◆ Reading text ◆
--- begin ---

The debate has been a monumental example of a Government's taking Parliament entirely for granted. My right hon. Friend the Member for Bromley and Chislehurst (Mr. Forth) made an extremely powerful speech about precisely that. The Government may think that they can get away with it, and that they can win vote after vote with their enormous majority. That may make them even more self-confident and arrogant, but such pride comes before a fall. The British public will begin to notice that our institutions are subject to extremely frivolous treatment.
The Bill is extraordinary. My right hon. Friend the Member for Bromley and Chislehurst rightly said that it should go into the textbooks as an example of how Parliament is taken for granted. The Bill says that whether or not Parliament subsequently expresses approval, the powers, once accorded to the Government, will remain. In the debate on the last amendment, I asked the Financial Secretary what would happen if the House refused the Bill a Third Reading. Apparently, the powers--and the rights that they confer to spend taxpayers' money--will simply continue. The Government have not answered that question, or told us what they would do in those circumstances. That is simply not good enough.
We have said many times that we are not opposed in principle to the idea of working families tax credit. We therefore will not divide the House, and I do not urge my colleagues to vote against the principle of the paving Bill, because that would be interpreted as a desire to stymie the whole process. We do not want to do that, but we must ensure that if we go down this road, we do it properly. We must plan properly, but the Government have not satisfied us on that. They have rejected the sensible and
businesslike approaches in our amendments.We proposed that there should be a proper cash limit, a proper budget, proper controls and a proper time limit. They turned those amendments down, and there is a limit to our patience and indulgence.
We shall keep the matter under review. At least three major shortcomings in the Government's planning for the whole exercise were revealed on Second Reading, and have been revealed again today. Over the next few months, the Government must focus on those, and come up with clear answers. Up to now, we have had no answers on crucial issues.
Let me help the Government by reminding them what the key questions are on which they must do some homework over the next few months, and on which the British public will expect an answer before we consider how to vote in the autumn on Second Reading of the substantive Bill that will follow this. The first question has been put to the Financial Secretary repeatedly, but we have had no answer. What happens in the event of a dispute between partners over the working families tax credit? If the partners cannot agree whether the credit will be received by the partner in work through the tax system--
Mr. Deputy Speaker:
Order. I am sorry to interrupt the hon. Gentleman, but this is a Third Reading debate. It should look back at the terms of the Bill, not look forward to what will happen in future.

--- end ---

◆ Material shown ◆
--- begin ---

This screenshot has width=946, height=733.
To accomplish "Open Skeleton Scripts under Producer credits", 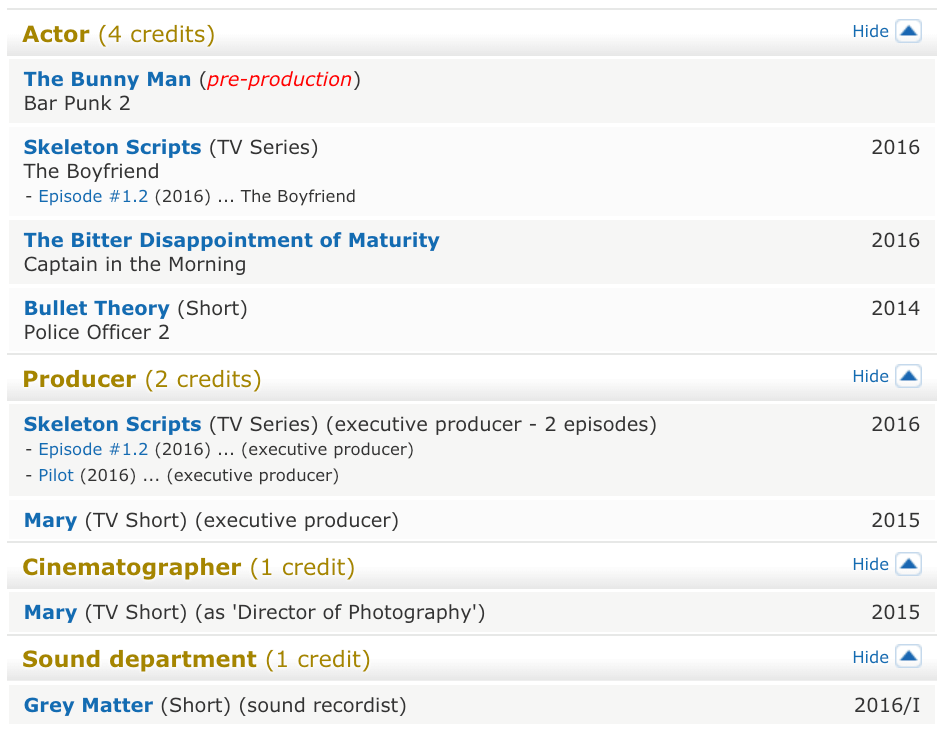I will pyautogui.click(x=112, y=424).
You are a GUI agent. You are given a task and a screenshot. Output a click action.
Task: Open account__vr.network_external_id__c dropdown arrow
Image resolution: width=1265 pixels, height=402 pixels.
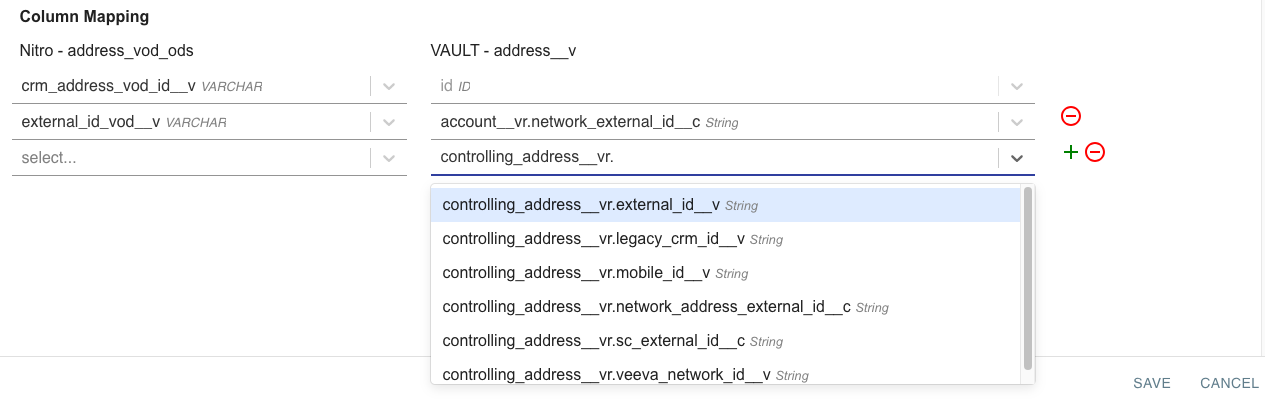pos(1017,122)
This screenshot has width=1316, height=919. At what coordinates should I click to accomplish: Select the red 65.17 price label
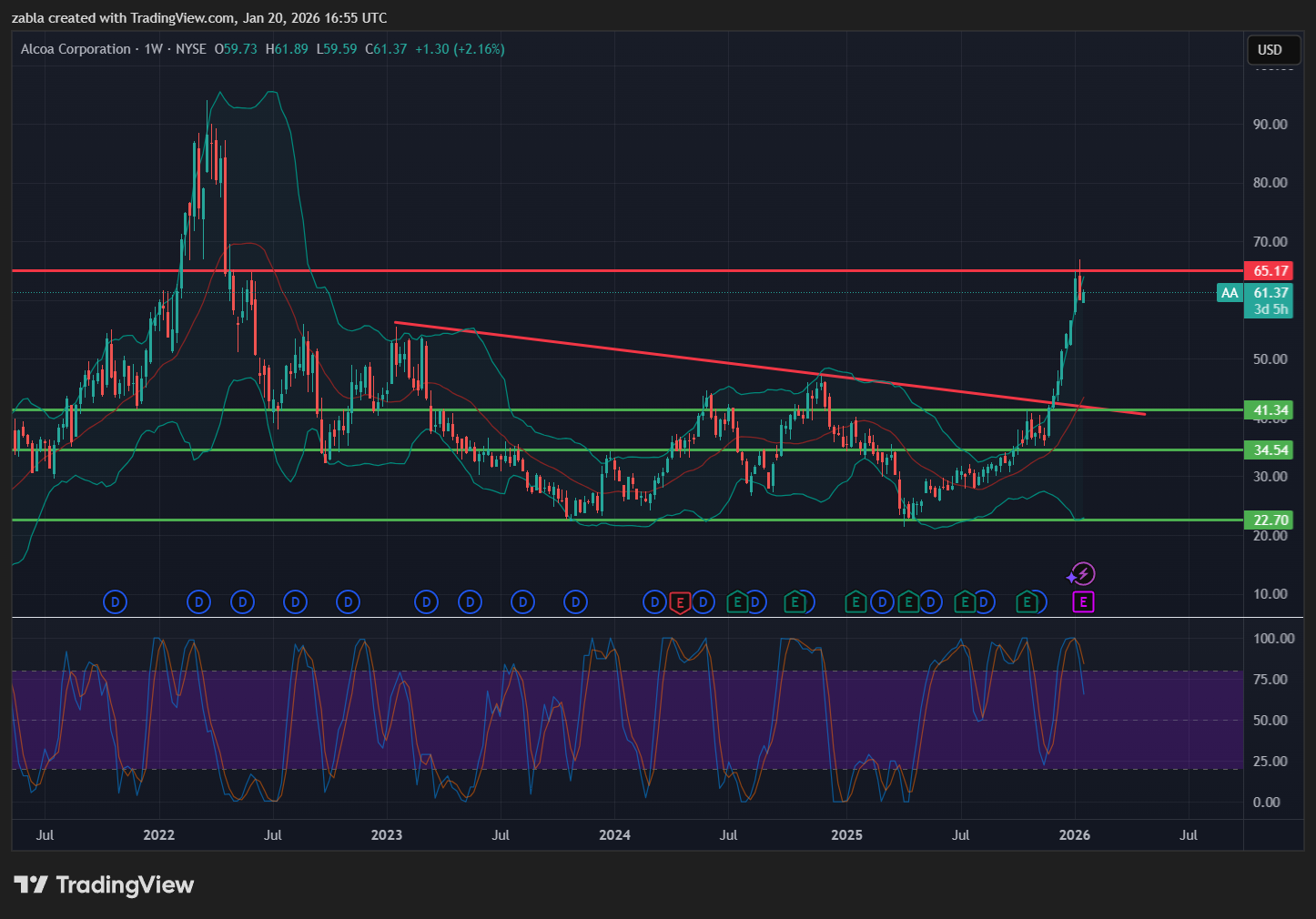pos(1270,271)
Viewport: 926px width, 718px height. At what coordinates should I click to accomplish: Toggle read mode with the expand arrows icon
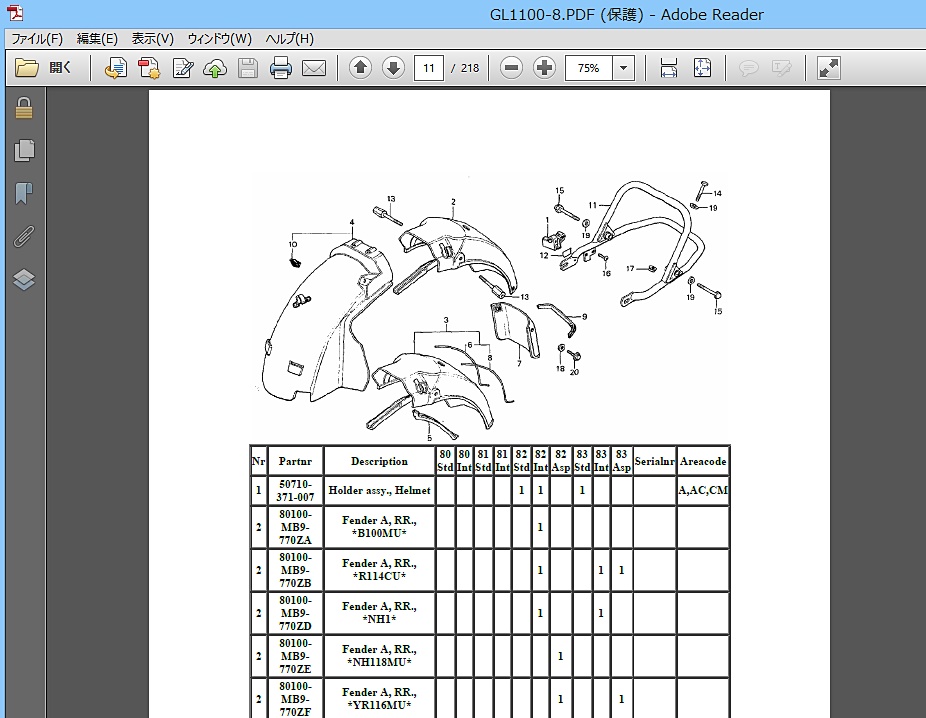point(828,68)
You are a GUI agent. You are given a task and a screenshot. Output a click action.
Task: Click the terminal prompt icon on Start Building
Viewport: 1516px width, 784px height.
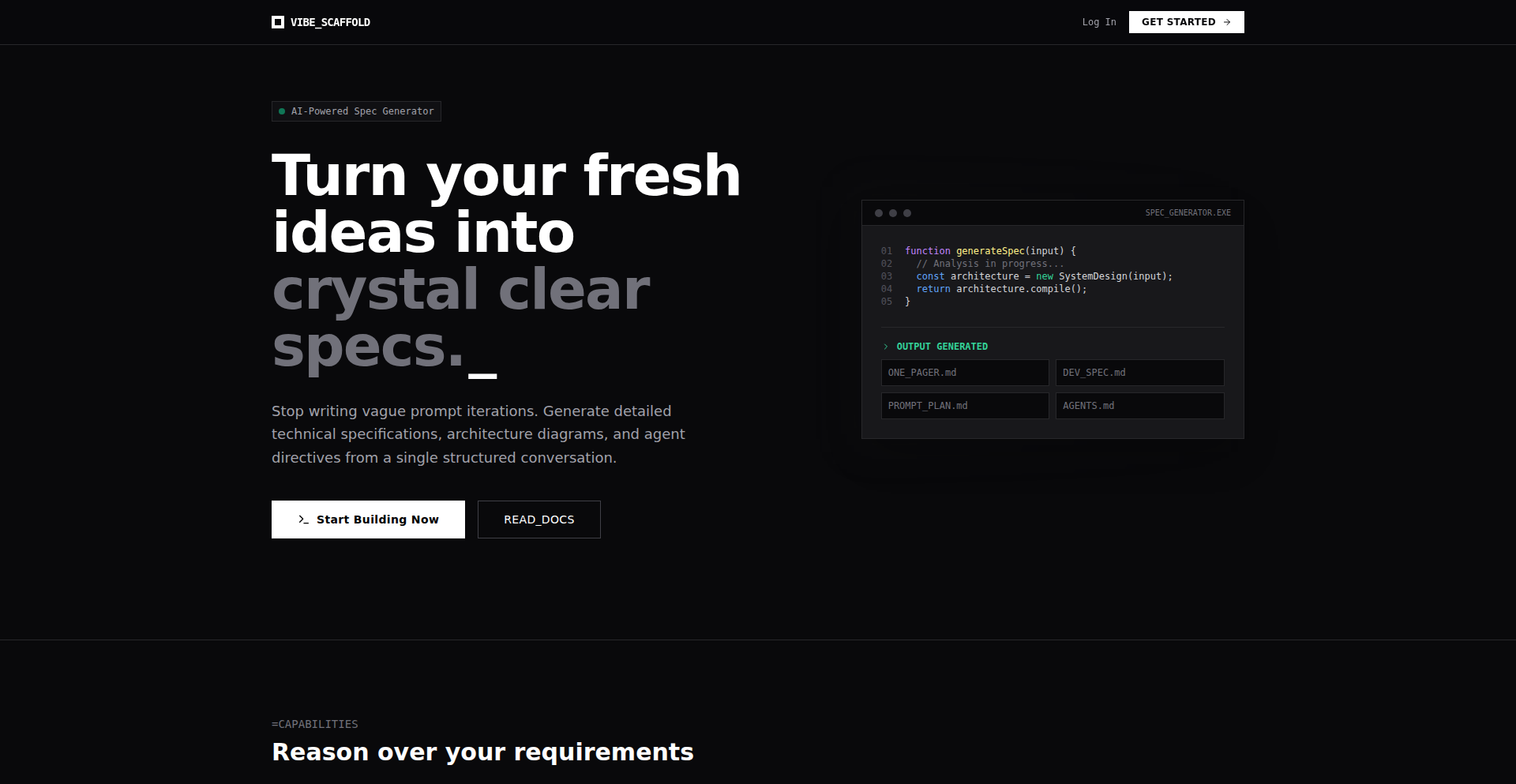point(303,520)
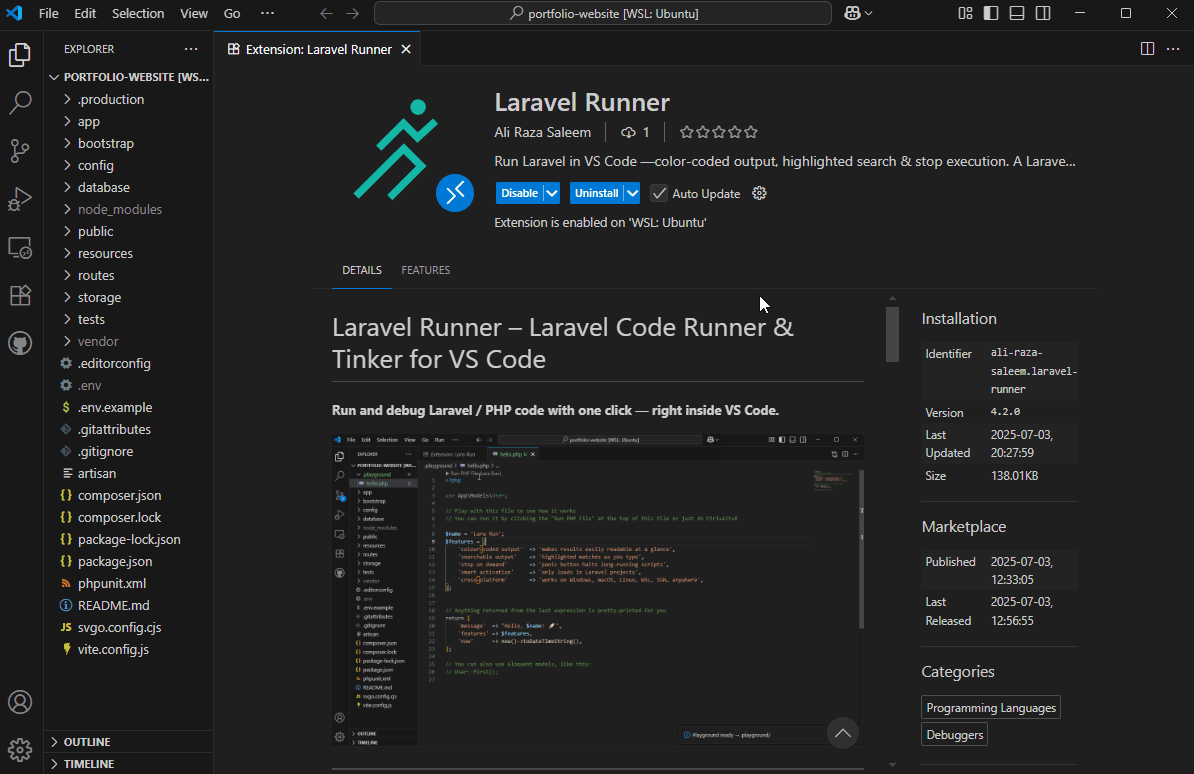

--- end ---

Resume the parliamentary debate on the working families tax credit paving Bill, continuing after the Deputy Speaker's call to order.

Mr. Davies:
It is indeed a Third Reading debate, Mr. Deputy Speaker, and we are, indeed, looking back. I am trying to draw conclusions from our debates, which will be extremely important to the substantive Bill to which this paving Bill looks forward. The Bill forces the British taxpayer to spend a lot of money in anticipation of the substantive Bill. It seems reasonable to make it clear that if the taxpayer's money will be spent on preparing for another Bill, the lessons of our discussion should be properly taken on board by the Government. When they next address the House on this subject, they may be a little better prepared than they were on this occasion.
There is another matter on which the Government had better do some rapid homework. There is considerable and growing anxiety about the burden of compliance costs on employers. The administration of the working families tax credit will be borne by employers. I put specific questions on that to the Financial Secretary, who, with her usual charm and parliamentary skill, deflected them all. We have had no answers.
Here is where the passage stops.